Continue the passage on SSI, beginning right after its final sentence.

▶ Extract provided
---

A program of support for low-income aged, blind and disabled persons, established by Title XVI of the Social Security Act. SSI replaced state welfare programs for the aged, blind and disabled in 1972, with a federally administered program, paying a monthly basic benefit nationwide of $284.30 for an individual and $426.40 for a couple in 1983. States may supplement this basic benefit amount.


Individuals can qualify as disabled or blind. For disability, an individual must have an inability to engage in any substantial gainful activity by reason of any medically determinable physical or mental impairment which can be expected to result in death or has lasted or can be expected to last for a continuous period of not less than 12 months. For blindness, an individual must be statutorily blind, that is, having central visual, acuity of 20/200 or less in the better eye with the use of correcting lens. Adults: To meet this definition, an individual's impairment or combination of impairments must be so severe that he or she is unable to do past work, but cannot, considering age, education, and work experience, engage in any other kind of substantial gainful activity which exists in the national economy. Children: A child under age 18 will be considered disabled for purposes of eligibility if he suffers from any medically determinable physical or mental impairment of "comparable severity" to that which would make an adult disabled.

---

▶ Dataset
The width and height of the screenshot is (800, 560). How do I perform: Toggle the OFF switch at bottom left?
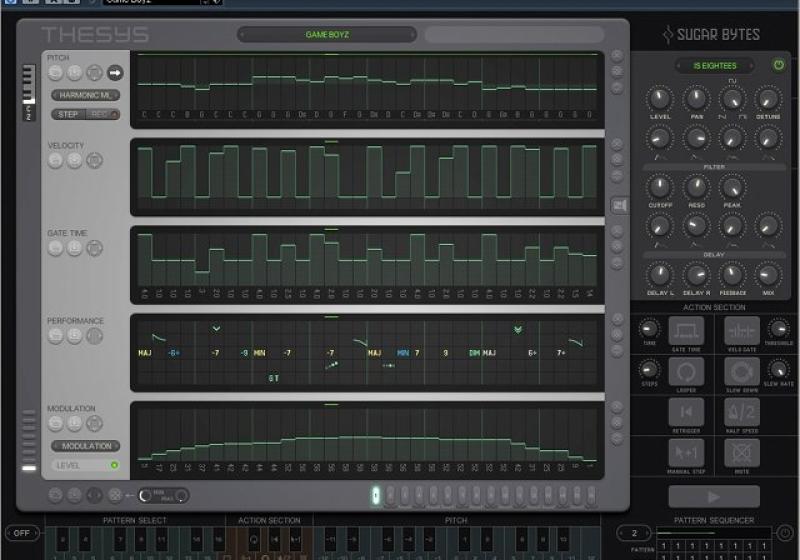(21, 533)
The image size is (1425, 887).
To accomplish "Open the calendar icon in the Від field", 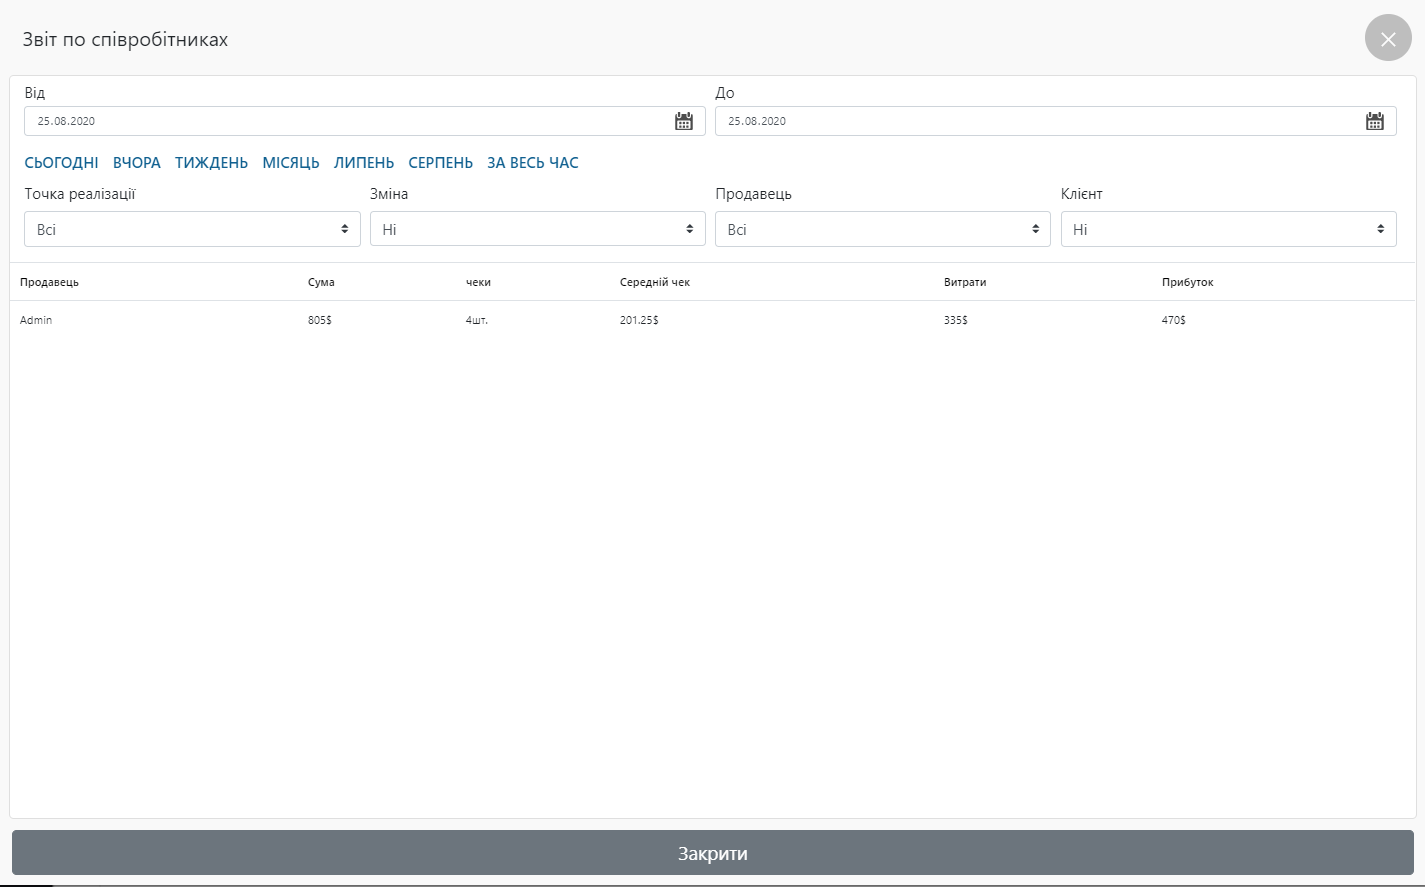I will tap(684, 121).
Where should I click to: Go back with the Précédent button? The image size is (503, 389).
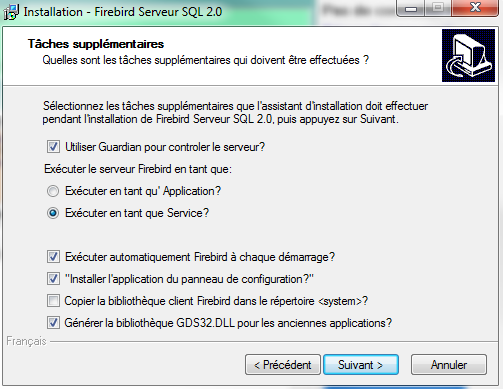point(283,365)
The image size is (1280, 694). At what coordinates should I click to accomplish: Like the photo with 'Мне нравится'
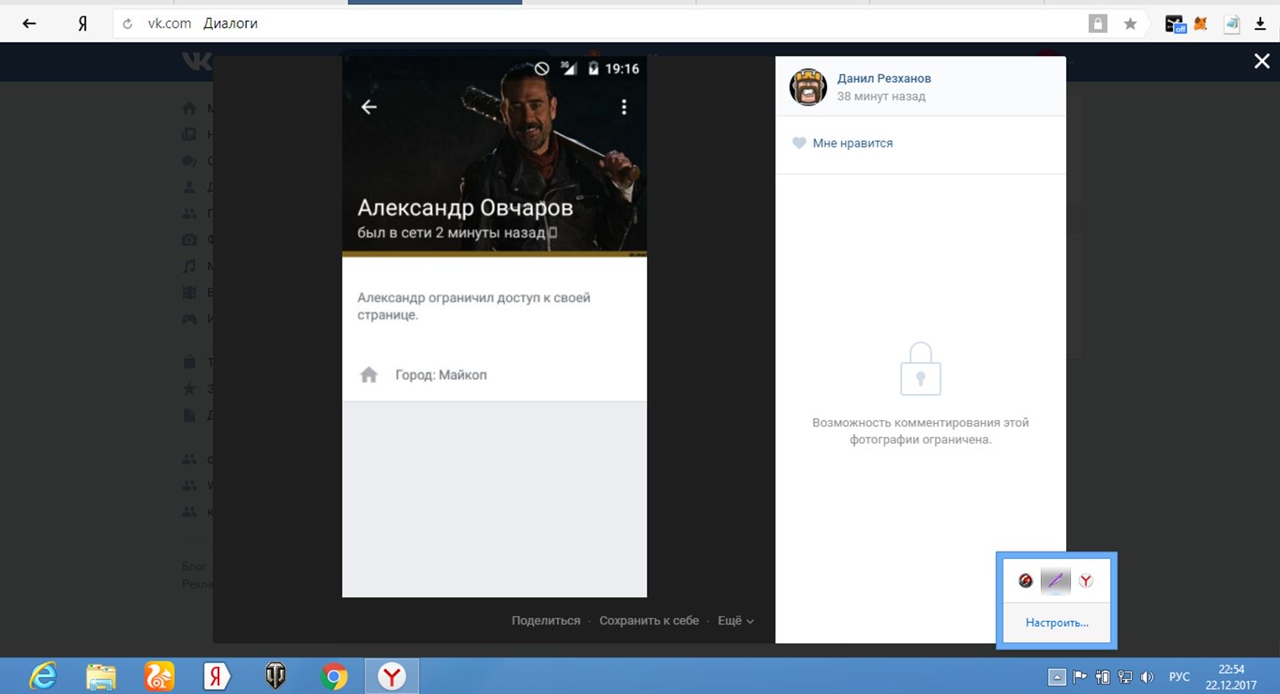pyautogui.click(x=841, y=143)
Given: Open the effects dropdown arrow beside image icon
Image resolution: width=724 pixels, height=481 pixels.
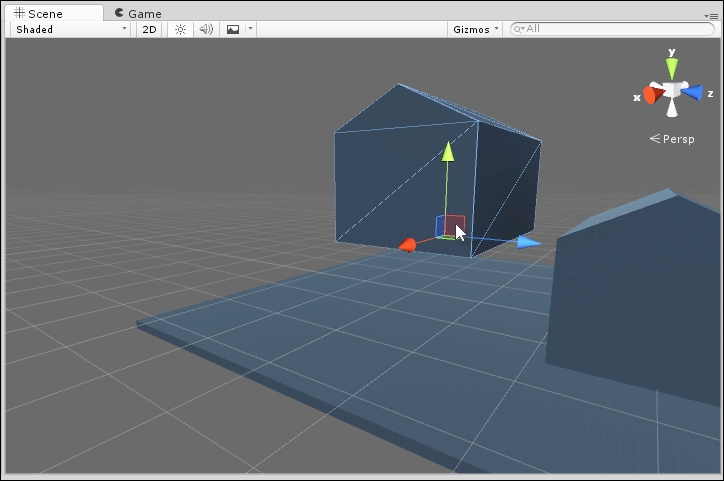Looking at the screenshot, I should (250, 29).
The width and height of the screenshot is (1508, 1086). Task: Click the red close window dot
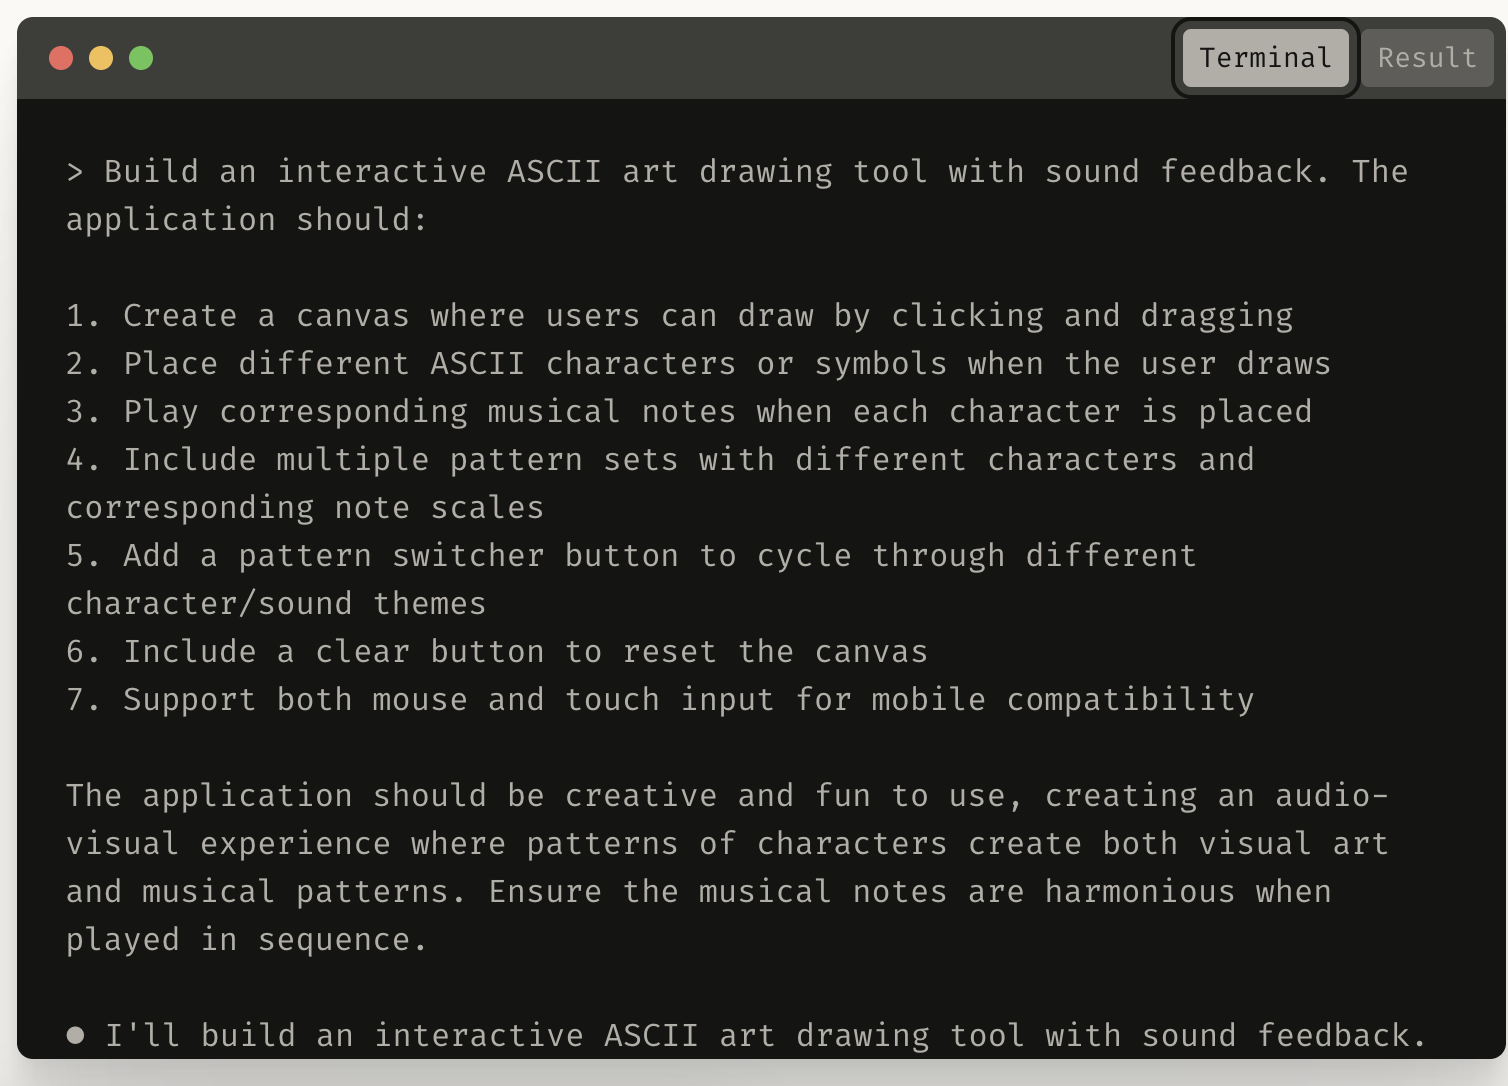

---

▶ Answer to the problem
Support Groups

Groups of people who share a common bond (e.g., caregivers) who come together on a regular basis to share problems and experiences. Support Groups may be sponsored by social service agencies, senior centers, religious organizations, as well as organizations such as the Alzheimer's Association.


Surrogate

(Also called proxy by default.) A Surrogate is a person who, by default, becomes the proxy decision maker for an individual who has no appointed agent.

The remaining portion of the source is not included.